What you will do: Go through the lines below and copy each one that holds the string "computer".

===============

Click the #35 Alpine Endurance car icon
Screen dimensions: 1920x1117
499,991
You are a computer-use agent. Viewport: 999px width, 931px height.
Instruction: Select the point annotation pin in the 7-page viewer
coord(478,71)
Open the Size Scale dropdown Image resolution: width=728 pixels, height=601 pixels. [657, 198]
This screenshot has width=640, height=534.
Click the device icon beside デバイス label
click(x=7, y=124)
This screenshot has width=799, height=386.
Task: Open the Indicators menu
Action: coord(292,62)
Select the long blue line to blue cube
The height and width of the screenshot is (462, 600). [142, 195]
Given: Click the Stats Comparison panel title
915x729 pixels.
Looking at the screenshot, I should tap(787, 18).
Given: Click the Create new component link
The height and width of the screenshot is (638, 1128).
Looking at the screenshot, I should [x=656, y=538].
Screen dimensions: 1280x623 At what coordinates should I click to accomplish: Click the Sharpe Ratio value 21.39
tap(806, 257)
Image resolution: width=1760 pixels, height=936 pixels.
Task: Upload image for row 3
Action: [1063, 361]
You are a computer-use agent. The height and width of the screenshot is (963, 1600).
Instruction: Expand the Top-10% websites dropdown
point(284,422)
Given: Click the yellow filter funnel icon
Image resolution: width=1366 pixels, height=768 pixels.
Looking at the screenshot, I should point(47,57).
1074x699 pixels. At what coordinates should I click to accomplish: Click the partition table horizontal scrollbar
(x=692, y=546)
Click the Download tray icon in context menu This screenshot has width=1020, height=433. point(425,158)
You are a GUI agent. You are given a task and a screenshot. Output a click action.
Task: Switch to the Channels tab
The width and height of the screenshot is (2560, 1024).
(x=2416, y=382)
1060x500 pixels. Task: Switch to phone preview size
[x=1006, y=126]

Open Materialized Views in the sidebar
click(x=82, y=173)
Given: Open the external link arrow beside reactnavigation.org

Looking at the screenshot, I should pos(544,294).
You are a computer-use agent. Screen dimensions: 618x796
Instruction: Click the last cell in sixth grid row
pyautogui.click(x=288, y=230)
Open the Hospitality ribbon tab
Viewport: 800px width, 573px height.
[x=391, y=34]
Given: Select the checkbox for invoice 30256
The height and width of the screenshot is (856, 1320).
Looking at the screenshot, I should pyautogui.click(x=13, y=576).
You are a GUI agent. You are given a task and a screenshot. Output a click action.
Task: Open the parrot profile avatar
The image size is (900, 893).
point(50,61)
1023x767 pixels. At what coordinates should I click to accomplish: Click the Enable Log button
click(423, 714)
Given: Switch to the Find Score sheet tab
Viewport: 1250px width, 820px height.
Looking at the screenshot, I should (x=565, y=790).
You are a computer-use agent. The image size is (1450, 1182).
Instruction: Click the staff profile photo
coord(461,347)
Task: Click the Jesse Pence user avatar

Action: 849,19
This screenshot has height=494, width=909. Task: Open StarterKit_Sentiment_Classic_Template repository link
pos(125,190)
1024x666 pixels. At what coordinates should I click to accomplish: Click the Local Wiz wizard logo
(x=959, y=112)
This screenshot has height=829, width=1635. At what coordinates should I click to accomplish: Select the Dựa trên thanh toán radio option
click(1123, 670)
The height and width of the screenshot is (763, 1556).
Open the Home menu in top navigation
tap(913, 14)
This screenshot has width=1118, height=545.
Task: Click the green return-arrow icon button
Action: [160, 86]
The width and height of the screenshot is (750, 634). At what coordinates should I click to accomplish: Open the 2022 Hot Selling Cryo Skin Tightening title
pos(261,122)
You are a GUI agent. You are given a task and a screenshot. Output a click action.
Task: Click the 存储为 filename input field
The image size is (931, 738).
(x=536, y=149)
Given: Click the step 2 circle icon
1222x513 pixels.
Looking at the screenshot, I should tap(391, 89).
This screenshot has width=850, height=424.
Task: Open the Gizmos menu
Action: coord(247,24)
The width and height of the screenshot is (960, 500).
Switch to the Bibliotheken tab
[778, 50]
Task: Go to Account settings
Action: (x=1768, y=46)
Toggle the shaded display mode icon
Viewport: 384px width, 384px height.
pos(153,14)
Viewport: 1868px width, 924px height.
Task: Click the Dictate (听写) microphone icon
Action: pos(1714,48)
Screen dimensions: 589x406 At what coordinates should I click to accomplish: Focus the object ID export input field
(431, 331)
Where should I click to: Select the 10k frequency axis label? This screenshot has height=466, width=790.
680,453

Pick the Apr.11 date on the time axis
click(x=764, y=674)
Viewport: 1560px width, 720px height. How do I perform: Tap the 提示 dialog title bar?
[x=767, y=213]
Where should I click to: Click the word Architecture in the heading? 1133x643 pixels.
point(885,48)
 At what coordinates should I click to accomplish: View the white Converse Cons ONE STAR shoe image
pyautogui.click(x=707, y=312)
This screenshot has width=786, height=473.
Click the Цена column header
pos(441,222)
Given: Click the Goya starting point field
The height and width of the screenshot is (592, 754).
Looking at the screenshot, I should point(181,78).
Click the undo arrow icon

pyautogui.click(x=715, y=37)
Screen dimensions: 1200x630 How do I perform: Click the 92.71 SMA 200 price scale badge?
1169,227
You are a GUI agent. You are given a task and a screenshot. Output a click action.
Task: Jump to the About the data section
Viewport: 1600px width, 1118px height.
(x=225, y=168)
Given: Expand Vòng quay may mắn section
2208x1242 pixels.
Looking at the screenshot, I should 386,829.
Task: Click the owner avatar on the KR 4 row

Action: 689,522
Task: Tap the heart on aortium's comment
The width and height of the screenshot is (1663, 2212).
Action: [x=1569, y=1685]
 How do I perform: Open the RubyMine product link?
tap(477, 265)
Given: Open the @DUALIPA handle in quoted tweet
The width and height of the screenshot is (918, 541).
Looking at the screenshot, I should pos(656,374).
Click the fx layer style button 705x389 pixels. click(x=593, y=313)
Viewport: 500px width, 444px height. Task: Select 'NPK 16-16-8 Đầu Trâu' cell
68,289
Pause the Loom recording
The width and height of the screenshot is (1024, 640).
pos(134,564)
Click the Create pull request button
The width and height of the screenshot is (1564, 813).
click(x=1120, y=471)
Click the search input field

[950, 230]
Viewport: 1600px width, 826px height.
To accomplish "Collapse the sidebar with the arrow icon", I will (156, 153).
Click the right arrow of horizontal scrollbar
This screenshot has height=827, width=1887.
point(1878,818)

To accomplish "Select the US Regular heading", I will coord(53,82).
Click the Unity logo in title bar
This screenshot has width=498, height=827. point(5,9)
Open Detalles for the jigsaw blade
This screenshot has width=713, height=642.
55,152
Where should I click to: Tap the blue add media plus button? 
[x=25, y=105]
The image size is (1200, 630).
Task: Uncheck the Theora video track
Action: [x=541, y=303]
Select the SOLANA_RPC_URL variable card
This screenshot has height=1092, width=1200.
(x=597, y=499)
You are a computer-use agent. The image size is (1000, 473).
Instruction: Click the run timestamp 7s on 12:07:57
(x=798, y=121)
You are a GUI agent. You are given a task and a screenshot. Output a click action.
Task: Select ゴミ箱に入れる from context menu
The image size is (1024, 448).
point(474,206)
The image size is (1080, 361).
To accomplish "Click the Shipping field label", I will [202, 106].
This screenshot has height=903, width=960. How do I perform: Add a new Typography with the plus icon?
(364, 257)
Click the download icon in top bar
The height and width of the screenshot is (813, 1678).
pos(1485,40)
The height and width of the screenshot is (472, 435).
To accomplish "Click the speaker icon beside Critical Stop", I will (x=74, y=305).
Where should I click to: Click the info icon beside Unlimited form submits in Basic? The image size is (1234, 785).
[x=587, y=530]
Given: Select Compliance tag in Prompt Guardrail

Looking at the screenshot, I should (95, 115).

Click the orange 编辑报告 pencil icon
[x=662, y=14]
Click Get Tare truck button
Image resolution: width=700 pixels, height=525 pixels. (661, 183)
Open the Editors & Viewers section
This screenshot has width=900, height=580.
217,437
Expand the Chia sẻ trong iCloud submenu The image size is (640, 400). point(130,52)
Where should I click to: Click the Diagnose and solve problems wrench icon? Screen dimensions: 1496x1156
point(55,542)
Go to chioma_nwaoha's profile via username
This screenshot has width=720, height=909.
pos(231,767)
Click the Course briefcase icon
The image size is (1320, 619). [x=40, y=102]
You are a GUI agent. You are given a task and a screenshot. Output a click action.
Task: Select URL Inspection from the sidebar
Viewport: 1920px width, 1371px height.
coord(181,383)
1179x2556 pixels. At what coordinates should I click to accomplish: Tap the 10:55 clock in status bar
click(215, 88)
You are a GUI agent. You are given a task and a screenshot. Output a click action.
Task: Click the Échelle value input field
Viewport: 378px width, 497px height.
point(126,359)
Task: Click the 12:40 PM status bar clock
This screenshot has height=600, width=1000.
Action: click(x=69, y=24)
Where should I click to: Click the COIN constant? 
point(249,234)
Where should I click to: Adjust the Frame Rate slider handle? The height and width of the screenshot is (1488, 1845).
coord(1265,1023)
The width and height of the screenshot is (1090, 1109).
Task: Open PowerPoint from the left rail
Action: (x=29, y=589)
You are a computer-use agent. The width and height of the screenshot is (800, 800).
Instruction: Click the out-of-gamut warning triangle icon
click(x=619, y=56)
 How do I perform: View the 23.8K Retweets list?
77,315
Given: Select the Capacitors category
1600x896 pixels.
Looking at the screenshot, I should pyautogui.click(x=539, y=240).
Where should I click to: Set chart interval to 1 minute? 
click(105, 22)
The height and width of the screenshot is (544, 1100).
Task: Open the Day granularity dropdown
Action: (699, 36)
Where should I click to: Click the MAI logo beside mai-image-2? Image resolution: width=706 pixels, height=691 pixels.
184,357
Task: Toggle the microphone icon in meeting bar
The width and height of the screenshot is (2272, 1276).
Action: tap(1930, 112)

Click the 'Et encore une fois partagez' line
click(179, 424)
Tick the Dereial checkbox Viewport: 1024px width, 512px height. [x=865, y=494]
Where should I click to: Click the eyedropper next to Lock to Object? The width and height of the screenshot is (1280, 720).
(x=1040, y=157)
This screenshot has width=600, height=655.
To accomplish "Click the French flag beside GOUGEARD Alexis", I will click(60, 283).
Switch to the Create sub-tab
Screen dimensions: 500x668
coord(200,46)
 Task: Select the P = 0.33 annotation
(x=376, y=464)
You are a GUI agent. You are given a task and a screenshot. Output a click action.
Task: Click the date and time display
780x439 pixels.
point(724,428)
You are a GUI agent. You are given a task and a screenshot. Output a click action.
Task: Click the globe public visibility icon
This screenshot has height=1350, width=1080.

===============

Exercise output:
You are a computer-use agent. Viewport: 999px width, 931px height.
You are a computer-use agent. The height and width of the screenshot is (963, 1600).
You are a computer-use agent. Screen dimensions: 618x796
You are a computer-use agent. The image size is (1450, 1182).
You are a computer-use agent. The image size is (1000, 473).
You are a computer-use agent. The width and height of the screenshot is (800, 800).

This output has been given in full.